(Collection entries)
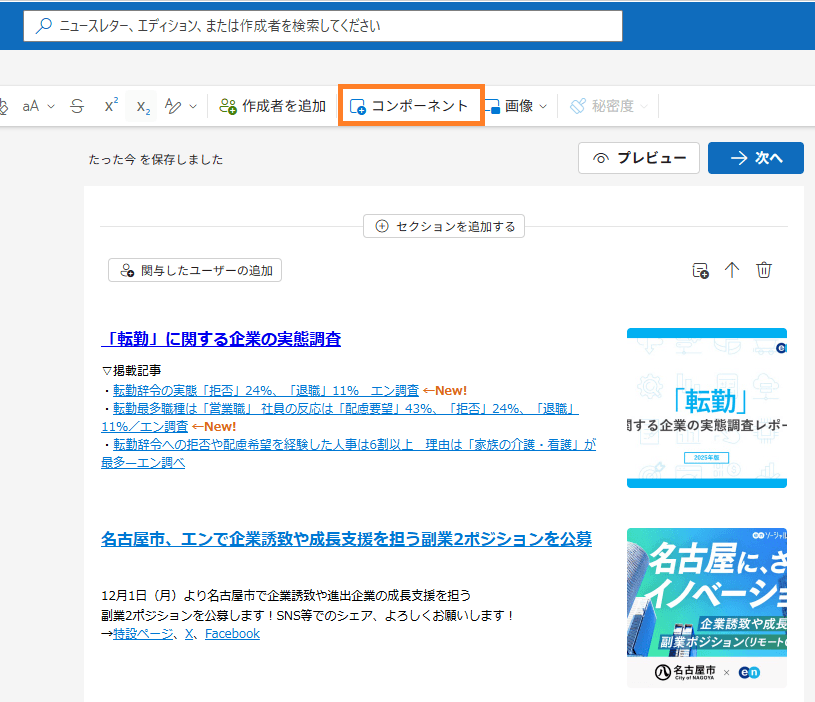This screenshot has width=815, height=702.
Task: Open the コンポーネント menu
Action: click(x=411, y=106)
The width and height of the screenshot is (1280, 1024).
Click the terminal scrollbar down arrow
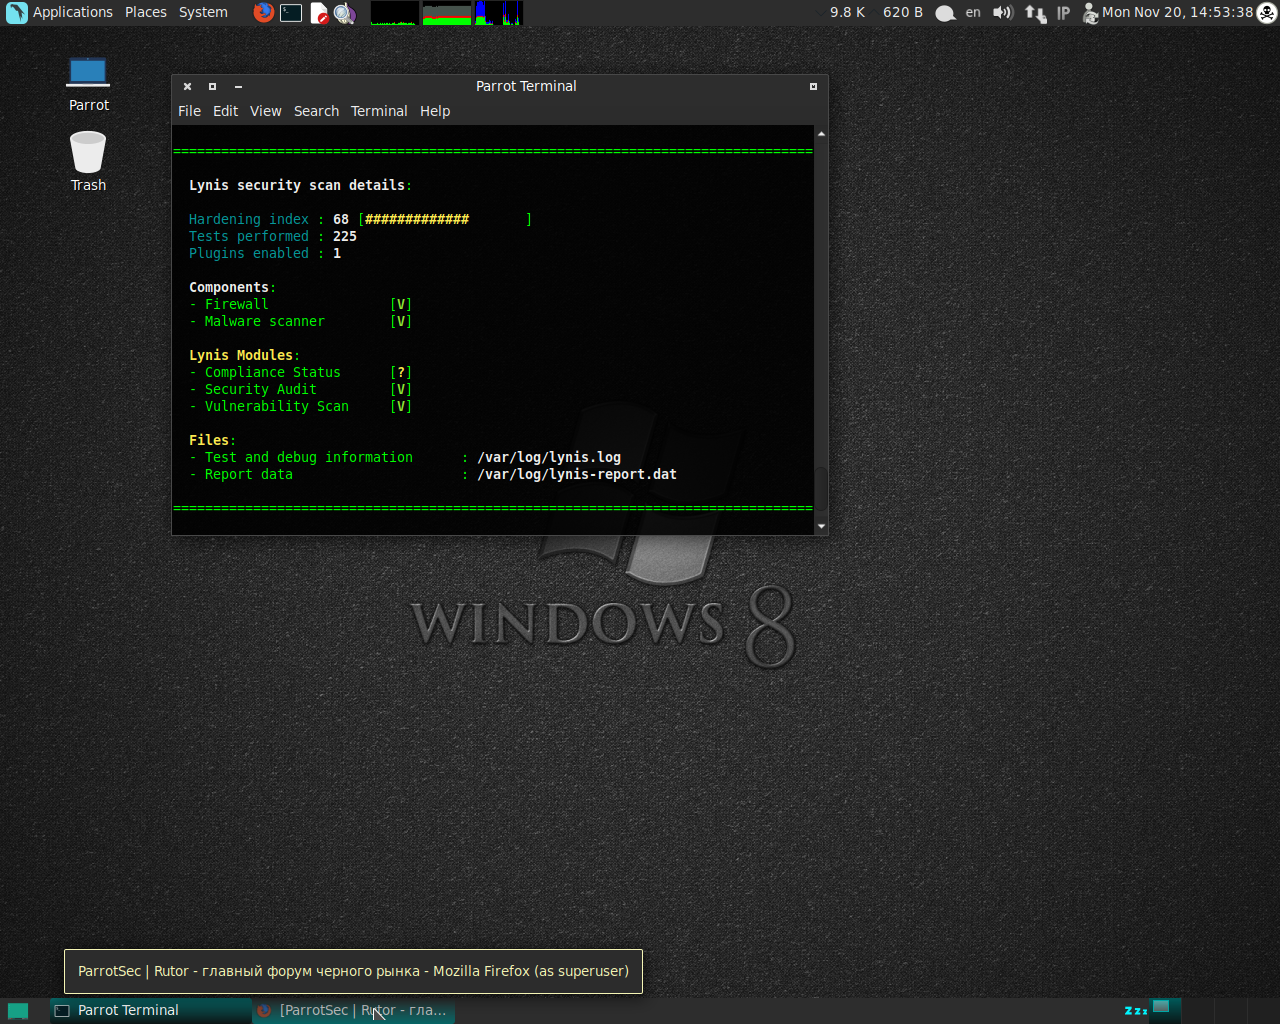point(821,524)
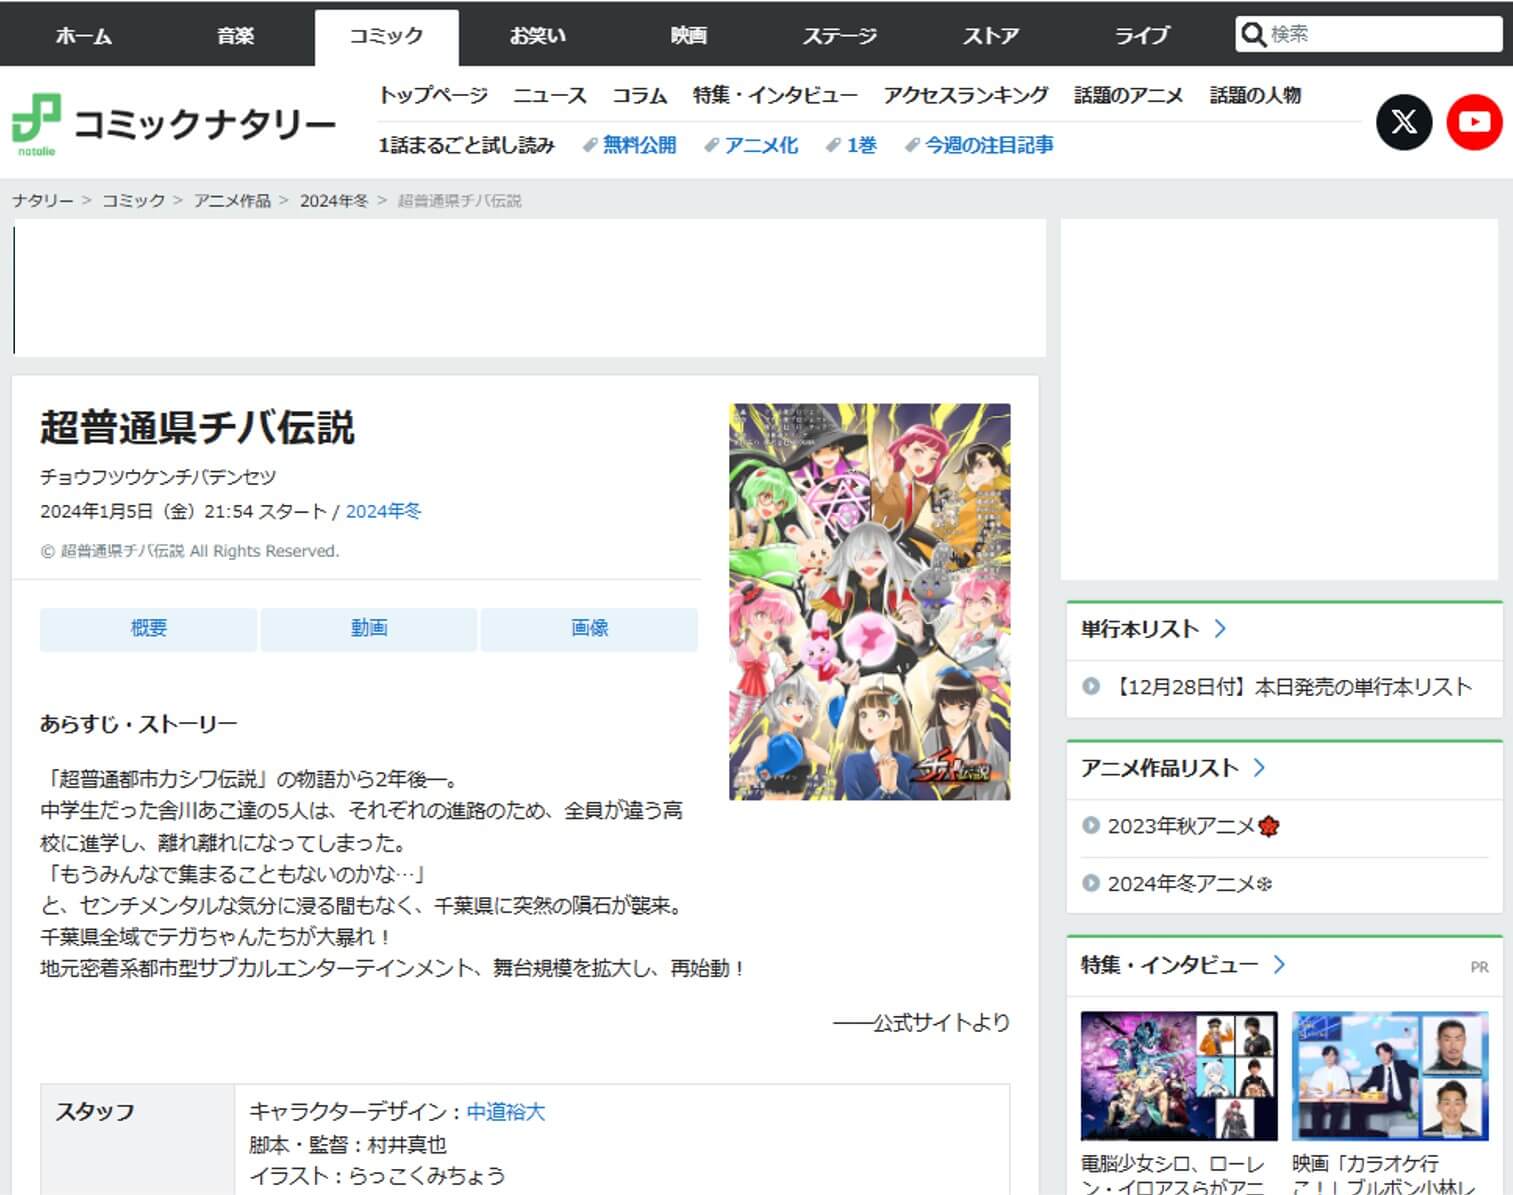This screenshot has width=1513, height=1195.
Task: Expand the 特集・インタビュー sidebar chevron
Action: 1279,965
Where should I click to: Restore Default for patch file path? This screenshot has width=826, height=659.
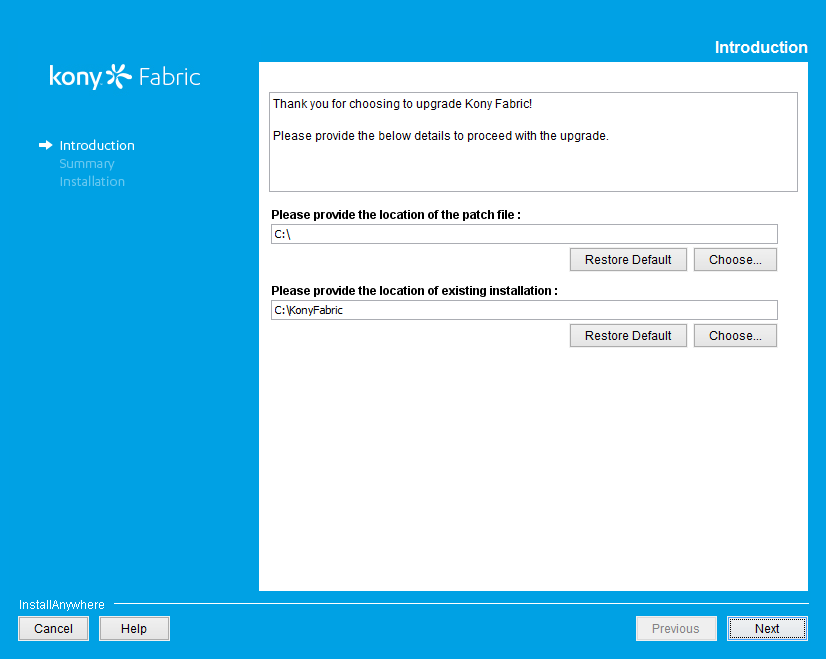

* **Task brief**:
Repeat exactly the lines from the one holding "The width and" through the last line of the entries, both included; the pictures do not belong in the copy.

* **Answer to the exercise**:
The width and height of the screenshot is (1280, 1024).
Click the terminal scrollbar down arrow
point(821,524)
This screenshot has width=1513, height=1195.
Task: Expand the 特集・インタビュー sidebar chevron
Action: 1279,965
Where should I click to: Restore Default for patch file path? This screenshot has width=826, height=659.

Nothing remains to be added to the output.